_What the task requires_: Word for word, repeat all of the entries below.

BEGIN

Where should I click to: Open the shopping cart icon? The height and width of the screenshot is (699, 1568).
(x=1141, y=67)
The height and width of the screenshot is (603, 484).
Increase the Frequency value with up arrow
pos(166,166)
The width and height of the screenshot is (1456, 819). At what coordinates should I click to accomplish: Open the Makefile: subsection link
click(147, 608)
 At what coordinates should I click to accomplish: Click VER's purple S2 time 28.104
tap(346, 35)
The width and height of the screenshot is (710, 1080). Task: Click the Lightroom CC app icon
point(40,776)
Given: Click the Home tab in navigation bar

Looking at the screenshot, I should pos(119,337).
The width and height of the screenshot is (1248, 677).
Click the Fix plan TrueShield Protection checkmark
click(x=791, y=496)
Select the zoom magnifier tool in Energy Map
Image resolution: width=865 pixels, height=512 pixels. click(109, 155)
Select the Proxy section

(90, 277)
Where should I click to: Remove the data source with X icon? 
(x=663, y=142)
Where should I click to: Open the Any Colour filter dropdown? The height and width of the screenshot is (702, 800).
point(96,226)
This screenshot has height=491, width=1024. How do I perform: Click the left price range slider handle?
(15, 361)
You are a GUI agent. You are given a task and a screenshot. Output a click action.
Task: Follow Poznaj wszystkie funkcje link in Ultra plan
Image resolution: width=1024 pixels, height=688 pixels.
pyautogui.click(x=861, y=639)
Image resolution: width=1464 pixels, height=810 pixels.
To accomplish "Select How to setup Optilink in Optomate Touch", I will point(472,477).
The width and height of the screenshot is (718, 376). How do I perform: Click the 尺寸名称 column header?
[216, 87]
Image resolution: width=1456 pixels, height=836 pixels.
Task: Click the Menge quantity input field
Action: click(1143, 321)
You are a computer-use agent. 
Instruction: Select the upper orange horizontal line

END

_Answer section_:
Where should I click to: Open the shopping cart icon? The height and width of the screenshot is (699, 1568).
(x=1141, y=67)
The height and width of the screenshot is (603, 484).
Increase the Frequency value with up arrow
pos(166,166)
The width and height of the screenshot is (1456, 819). At what coordinates should I click to accomplish: Open the Makefile: subsection link
click(147, 608)
 At what coordinates should I click to accomplish: Click VER's purple S2 time 28.104
tap(346, 35)
The width and height of the screenshot is (710, 1080). Task: Click the Lightroom CC app icon
point(40,776)
Given: Click the Home tab in navigation bar

Looking at the screenshot, I should pos(119,337).
The width and height of the screenshot is (1248, 677).
Click the Fix plan TrueShield Protection checkmark
click(x=791, y=496)
Select the zoom magnifier tool in Energy Map
Image resolution: width=865 pixels, height=512 pixels. click(109, 155)
Select the Proxy section

(90, 277)
Where should I click to: Remove the data source with X icon? 
(x=663, y=142)
Where should I click to: Open the Any Colour filter dropdown? The height and width of the screenshot is (702, 800).
point(96,226)
This screenshot has height=491, width=1024. How do I perform: Click the left price range slider handle?
(15, 361)
You are a GUI agent. You are given a task and a screenshot. Output a click action.
Task: Follow Poznaj wszystkie funkcje link in Ultra plan
Image resolution: width=1024 pixels, height=688 pixels.
pyautogui.click(x=861, y=639)
Image resolution: width=1464 pixels, height=810 pixels.
To accomplish "Select How to setup Optilink in Optomate Touch", I will point(472,477).
The width and height of the screenshot is (718, 376). How do I perform: Click the 尺寸名称 column header?
[216, 87]
Image resolution: width=1456 pixels, height=836 pixels.
Task: Click the Menge quantity input field
Action: click(1143, 321)
You are a computer-use agent. 
Instruction: Select the upper orange horizontal line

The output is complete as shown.